* EXERCISE DATA:

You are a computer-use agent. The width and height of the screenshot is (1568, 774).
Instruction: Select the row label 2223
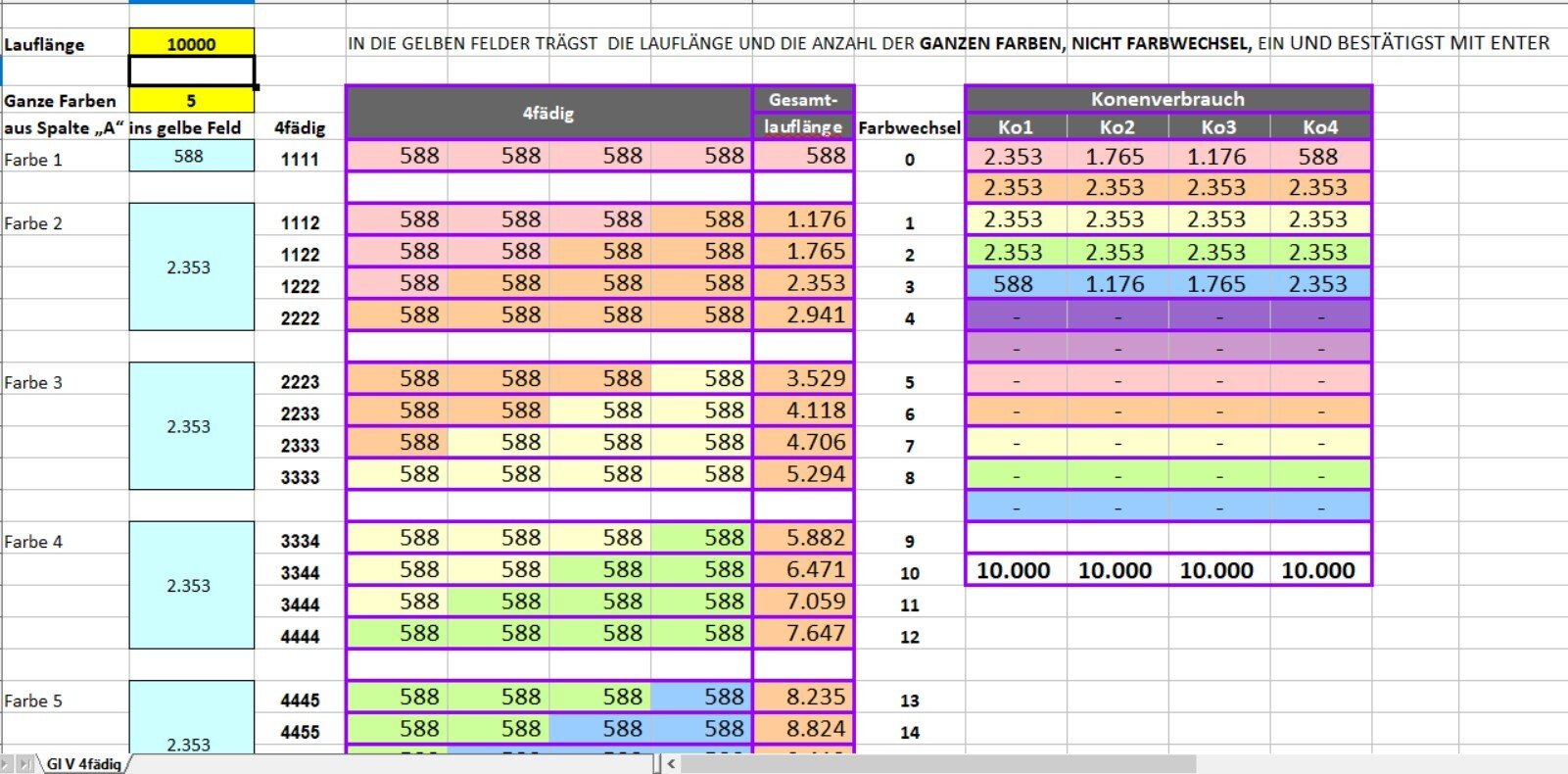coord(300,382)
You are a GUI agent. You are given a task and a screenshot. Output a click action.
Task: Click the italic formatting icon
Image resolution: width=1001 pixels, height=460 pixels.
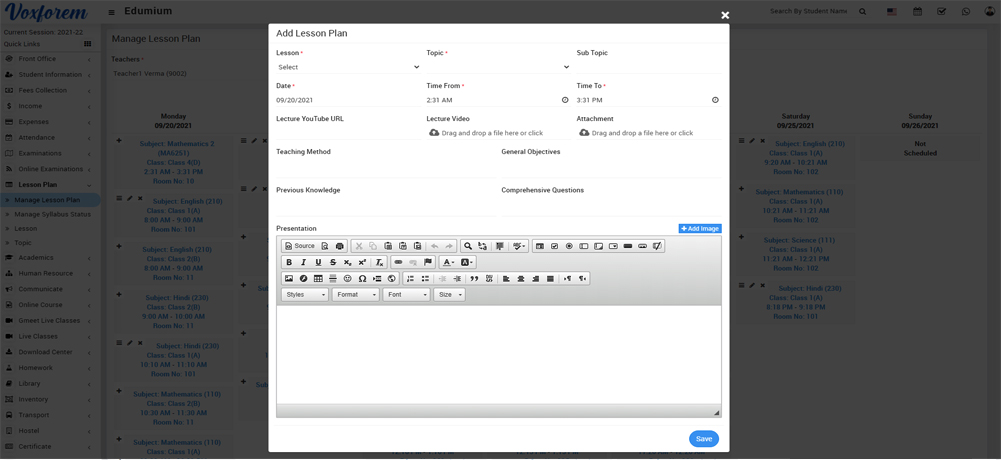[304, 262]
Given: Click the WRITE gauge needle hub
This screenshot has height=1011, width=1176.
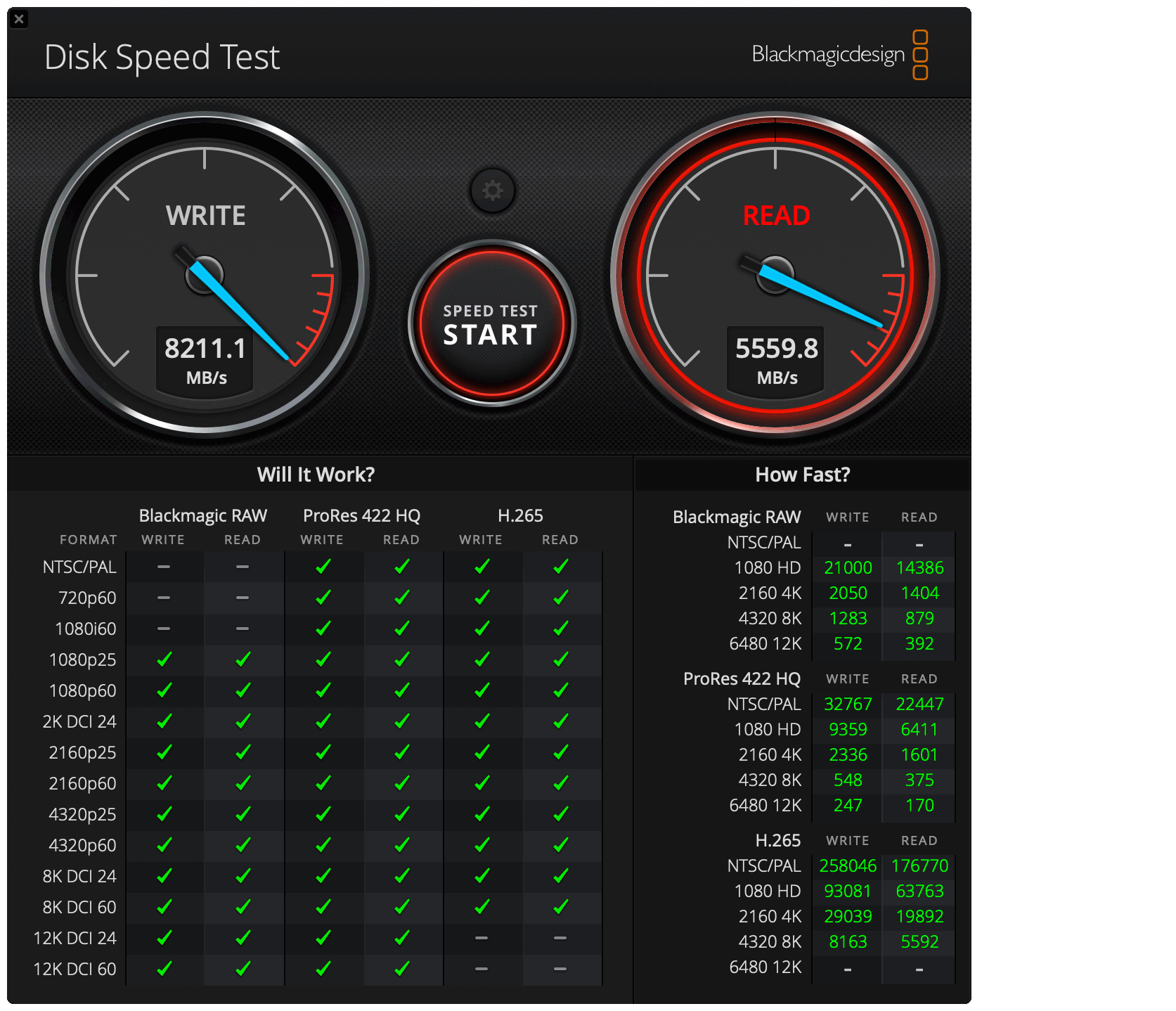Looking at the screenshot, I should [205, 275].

* EXERCISE PROMPT: No pictures should appear in the copy, and each record above is to be returned exactly.

* WORKED SOLUTION:
You are a computer-use agent. The width and height of the screenshot is (1568, 774).
Instruction: Select the row label 2223
coord(300,382)
You are a GUI agent. You are given a task and a screenshot. Output a click action.
Task: Click the italic formatting icon
Image resolution: width=1001 pixels, height=460 pixels.
[304, 262]
Given: Click the WRITE gauge needle hub
This screenshot has height=1011, width=1176.
Looking at the screenshot, I should [205, 275].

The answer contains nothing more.